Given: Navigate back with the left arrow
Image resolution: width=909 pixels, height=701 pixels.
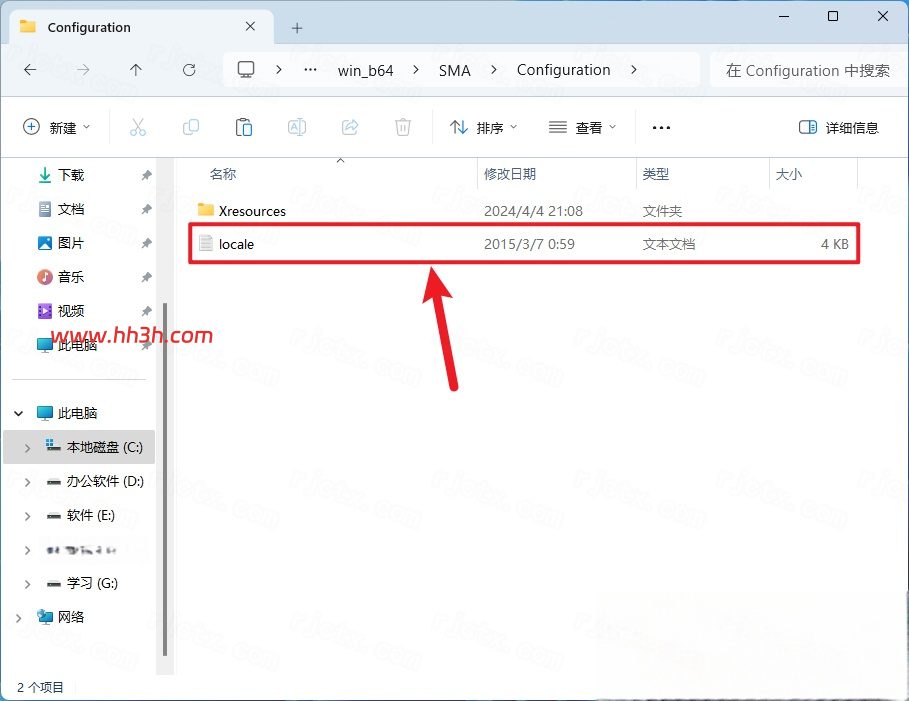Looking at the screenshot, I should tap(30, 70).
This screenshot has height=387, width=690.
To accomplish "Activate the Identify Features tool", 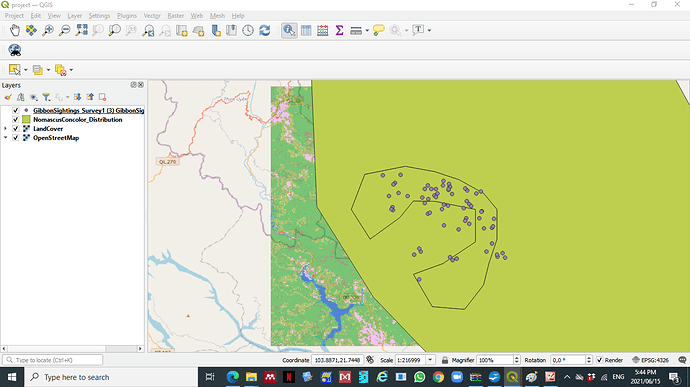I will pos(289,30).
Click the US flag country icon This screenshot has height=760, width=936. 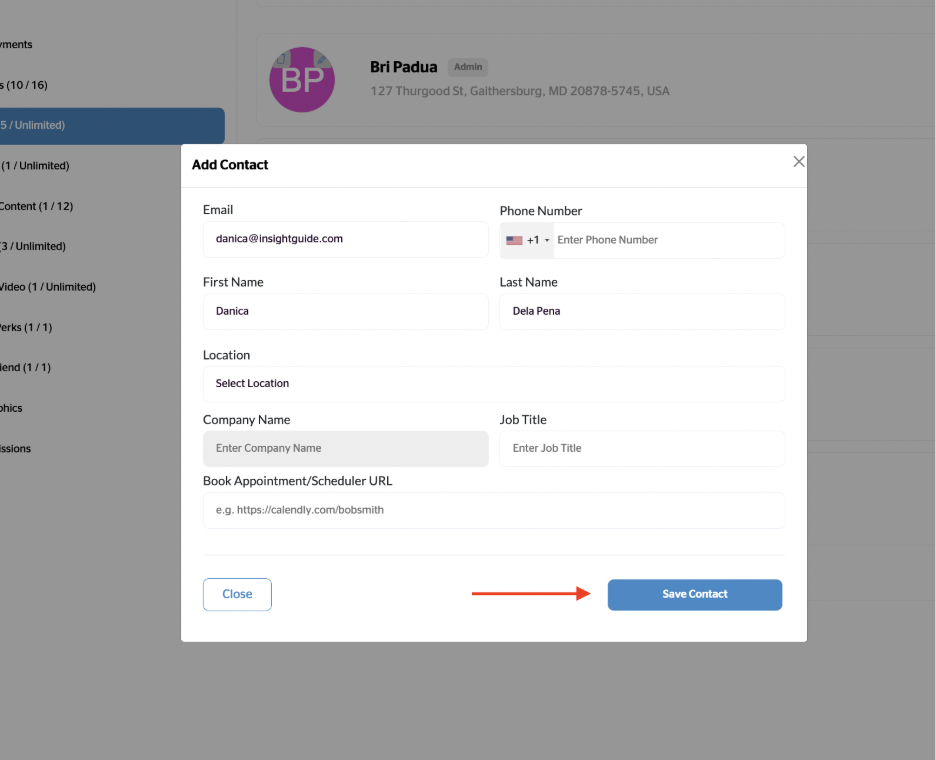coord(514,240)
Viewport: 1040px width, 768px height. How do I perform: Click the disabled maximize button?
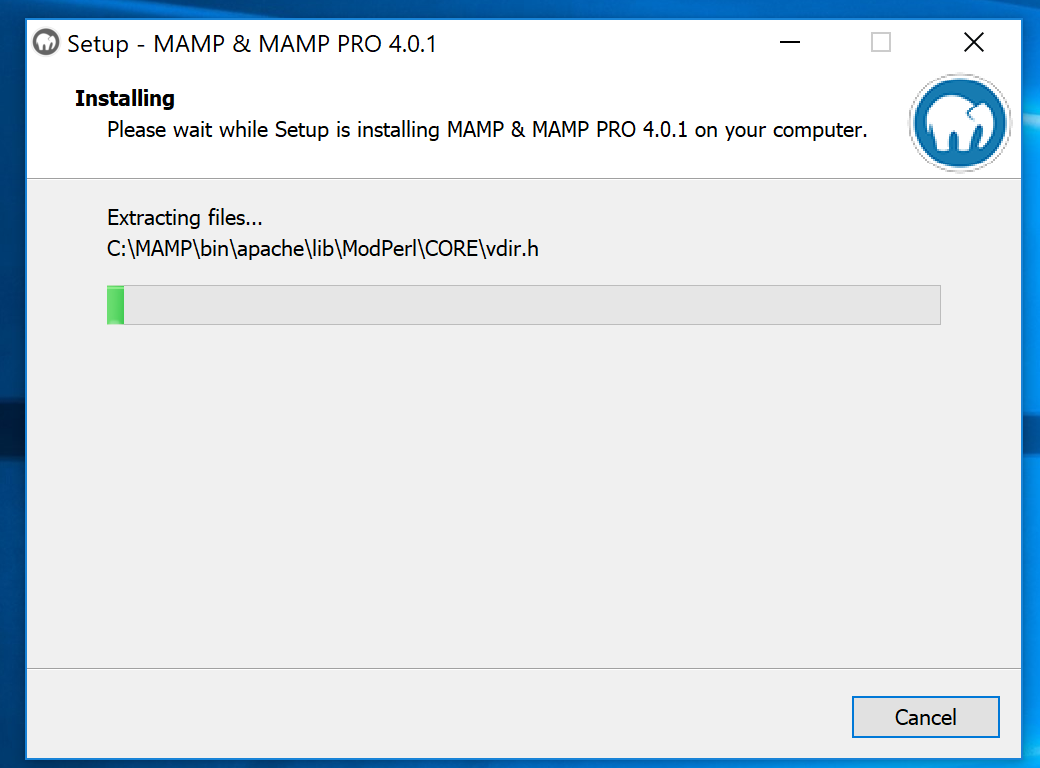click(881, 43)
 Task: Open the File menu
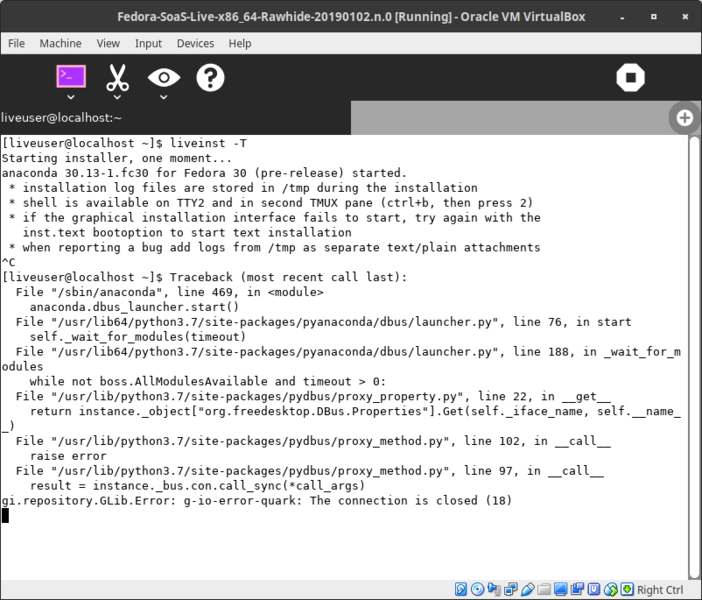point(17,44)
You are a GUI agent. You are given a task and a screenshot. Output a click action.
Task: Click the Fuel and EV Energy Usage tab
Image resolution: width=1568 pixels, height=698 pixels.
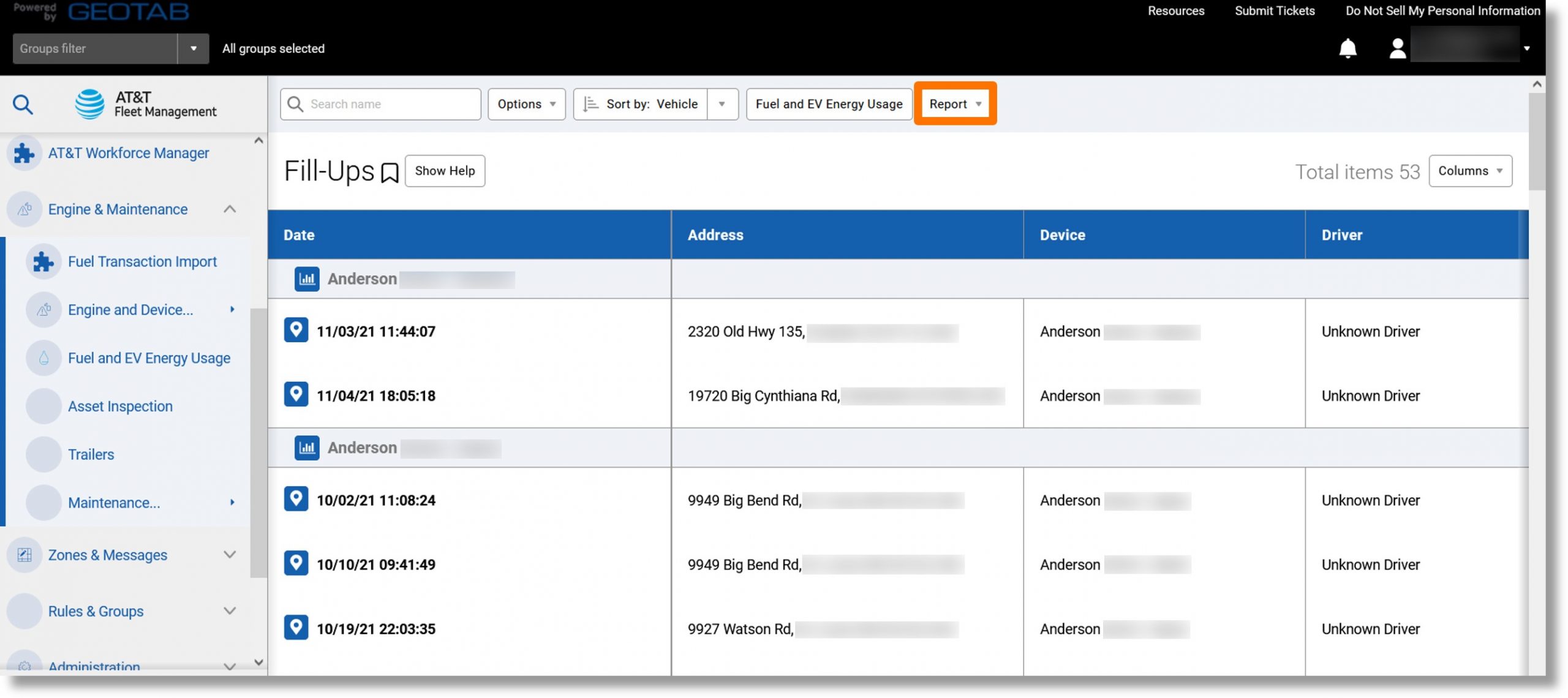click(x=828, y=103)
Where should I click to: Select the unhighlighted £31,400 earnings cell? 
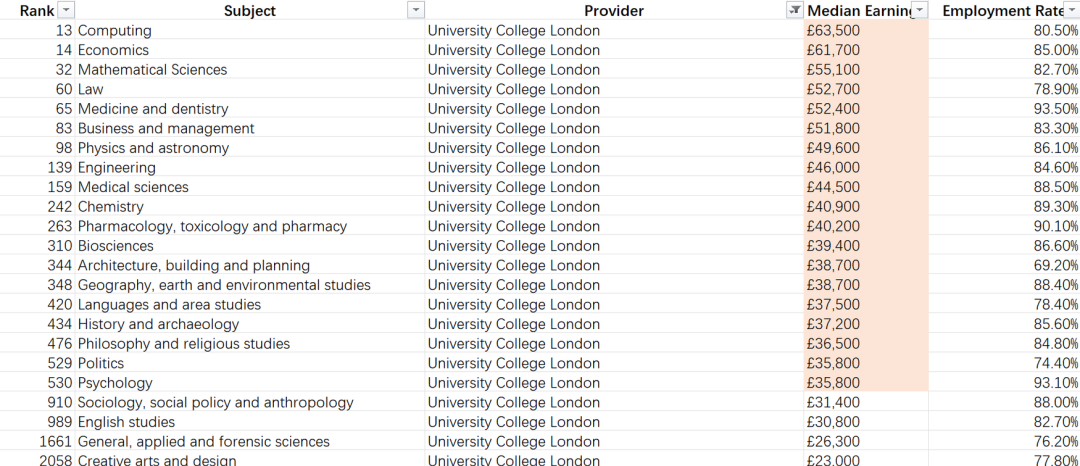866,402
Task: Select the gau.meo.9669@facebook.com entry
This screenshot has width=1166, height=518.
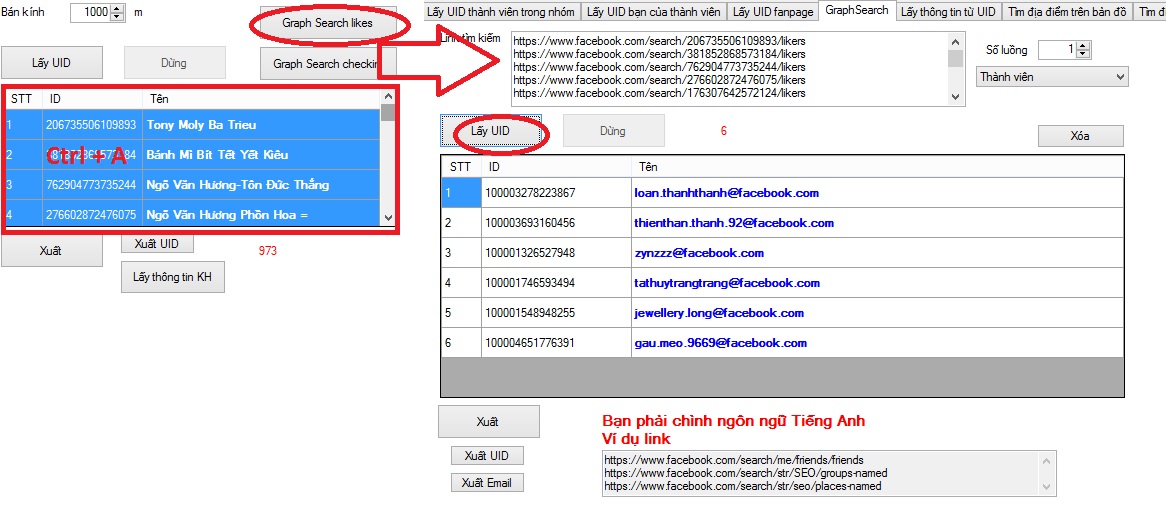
———
§ **What to do**
Reproduce exactly the line containing "Image resolution: width=1568" and every line after it in the material above, up to and including the last. Exclude all pictures.

§ **Answer to this task**
Image resolution: width=1568 pixels, height=698 pixels.
click(x=828, y=103)
Where should I click to: Select the unhighlighted £31,400 earnings cell? 
866,402
Task: Select the gau.meo.9669@facebook.com entry
This screenshot has width=1166, height=518.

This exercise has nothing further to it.